Sejak tahun 1675, jauh sebelum Vereenigde Oost-Indische Compagnie (VOC) menjejakkan kaki di Nusantara, leluhur masyarakat Rempang telah menetap di wilayah ini. Setiap jengkal tanahnya menjadi saksi perjuangan menghadapi penjajah.

"Pada tahun 1715, perlawanan di sini semakin memuncak. Masyarakat di Kampung Lubuk Lanjut tersebar untuk menyelamatkan diri," kenang Sani, yang merasa memiliki tanggung jawab besar sebagai keturunan ke-9, dari para pejuang kerajaan.

Di tengah ancaman penggusuran untuk proyek pembangunan, Sani dan warga sering berkumpul untuk mengadakan doa bersama di makam leluhur mereka.

"Kami berdoa kepada arwah para leluhur, agar mereka merestui dan melindungi niat kami mempertahankan tanah ini," lanjutnya, dengan tangan gemetar mengusap nisan orang tuanya.

Jejak sejarah di Pulau Rempang

Sani tak henti-hentinya bercerita tentang sejarah panjang Pulau Rempang. Ia menceritakan asal-usul nama pulau yang berasal dari kata 'mpang', yang dalam bahasa Melayu berarti dikepung.

"Dahulu, para prajurit kerajaan menjaga pulau ini dengan ketat. Mereka menebang kayu, membuat perahu kecil, dan mengawasi perairan di sekitar pulau. Pulau ini selalu dijaga seolah-olah dikepung dari segala sisi, maka itulah asal nama Rempang," ujarnya.

Dalam tradisi lisan masyarakat, cerita tentang perlawanan para prajurit kerajaan terus diwariskan dari generasi ke generasi. Meski tanpa teknologi canggih, mereka mempertahankan perairan sekitar pulau dengan semangat dan keberanian.

Hingga saat ini, kisah kepahlawanan para penjaga Pulau Rempang masih hidup di hati masyarakat setempat.

"Dahulu, setiap kali ada kapal asing yang melintas, mereka akan dihentikan dan dibawa ke Pulau Penyabung. Di sana, para pelintas diuji keberaniannya sebelum diizinkan melanjutkan perjalanan," tambah Sani. Pulau Penyabung menjadi lokasi penting dalam legenda masyarakat, tempat keberanian itu diuji dan dihargai.

Selain kisah sejarah, Sani juga mengungkapkan adanya tradisi yang unik di keluarganya.
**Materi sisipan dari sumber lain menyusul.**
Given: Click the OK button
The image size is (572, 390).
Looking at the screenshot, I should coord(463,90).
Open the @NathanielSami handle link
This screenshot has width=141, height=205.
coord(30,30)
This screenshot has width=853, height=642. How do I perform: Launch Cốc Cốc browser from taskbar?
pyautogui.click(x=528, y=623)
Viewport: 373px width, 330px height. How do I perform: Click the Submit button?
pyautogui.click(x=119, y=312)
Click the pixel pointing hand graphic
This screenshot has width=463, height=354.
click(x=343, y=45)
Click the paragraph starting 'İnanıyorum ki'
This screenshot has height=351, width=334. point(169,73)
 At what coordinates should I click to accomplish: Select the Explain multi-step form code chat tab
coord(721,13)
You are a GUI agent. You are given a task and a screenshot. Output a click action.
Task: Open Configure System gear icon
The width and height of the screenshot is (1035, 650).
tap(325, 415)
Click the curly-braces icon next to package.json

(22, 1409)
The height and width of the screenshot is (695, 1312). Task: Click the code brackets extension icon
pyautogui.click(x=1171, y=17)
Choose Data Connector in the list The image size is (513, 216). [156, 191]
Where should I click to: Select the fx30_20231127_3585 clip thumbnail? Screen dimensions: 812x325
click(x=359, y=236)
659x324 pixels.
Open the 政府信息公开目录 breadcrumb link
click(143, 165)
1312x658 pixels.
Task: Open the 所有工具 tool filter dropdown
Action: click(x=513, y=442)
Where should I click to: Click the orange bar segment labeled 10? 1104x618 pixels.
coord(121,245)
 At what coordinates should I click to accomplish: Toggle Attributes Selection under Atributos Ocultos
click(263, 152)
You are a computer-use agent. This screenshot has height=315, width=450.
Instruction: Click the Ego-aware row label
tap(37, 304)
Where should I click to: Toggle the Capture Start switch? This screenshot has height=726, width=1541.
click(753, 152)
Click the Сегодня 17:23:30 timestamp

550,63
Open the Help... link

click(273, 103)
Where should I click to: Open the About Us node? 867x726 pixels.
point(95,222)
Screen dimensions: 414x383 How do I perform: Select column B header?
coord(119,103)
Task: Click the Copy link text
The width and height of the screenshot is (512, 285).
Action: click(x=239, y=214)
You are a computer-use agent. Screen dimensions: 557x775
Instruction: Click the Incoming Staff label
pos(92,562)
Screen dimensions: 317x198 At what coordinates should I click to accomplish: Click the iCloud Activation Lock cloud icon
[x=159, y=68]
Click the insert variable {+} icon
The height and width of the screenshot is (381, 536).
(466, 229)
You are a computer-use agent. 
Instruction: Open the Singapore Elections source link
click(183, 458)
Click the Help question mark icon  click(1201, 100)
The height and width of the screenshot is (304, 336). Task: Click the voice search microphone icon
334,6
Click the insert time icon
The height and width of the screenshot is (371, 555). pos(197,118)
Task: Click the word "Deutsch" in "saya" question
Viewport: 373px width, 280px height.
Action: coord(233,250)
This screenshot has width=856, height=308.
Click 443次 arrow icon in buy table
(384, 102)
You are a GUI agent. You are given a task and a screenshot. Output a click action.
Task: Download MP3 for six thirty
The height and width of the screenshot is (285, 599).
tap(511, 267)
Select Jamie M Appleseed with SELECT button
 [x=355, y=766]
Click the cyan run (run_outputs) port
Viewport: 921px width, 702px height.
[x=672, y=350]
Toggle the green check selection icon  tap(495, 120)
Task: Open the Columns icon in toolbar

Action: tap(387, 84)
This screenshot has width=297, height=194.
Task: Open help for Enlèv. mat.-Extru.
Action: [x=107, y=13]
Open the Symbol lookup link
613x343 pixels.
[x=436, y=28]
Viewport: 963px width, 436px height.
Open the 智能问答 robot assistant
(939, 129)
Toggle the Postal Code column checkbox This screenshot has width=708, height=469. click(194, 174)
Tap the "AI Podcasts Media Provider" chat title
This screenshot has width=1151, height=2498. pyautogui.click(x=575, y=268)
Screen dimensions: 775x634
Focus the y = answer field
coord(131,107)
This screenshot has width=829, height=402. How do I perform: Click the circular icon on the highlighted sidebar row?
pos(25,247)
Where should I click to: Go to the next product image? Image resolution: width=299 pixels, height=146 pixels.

Mereka memiliki larangan untuk memakan ikan hiu.

Menurut legenda keluarga, nenek moyang mereka pernah diselamatkan oleh dua ekor hiu saat perahu mereka hampir tenggelam di perairan Pulau Rempang. Sejak saat itu, keluarga Sani dilarang memakan ikan hiu sebagai bentuk penghormatan kepada hewan yang telah menyelamatkan nyawa leluhur mereka.

"Kami percaya, melanggar larangan ini akan membawa bencana bagi keturunan kami. Itulah sebabnya saya selalu mengingatkan anak-anak saya agar menghormati tradisi ini," jelas Sani dengan tegas.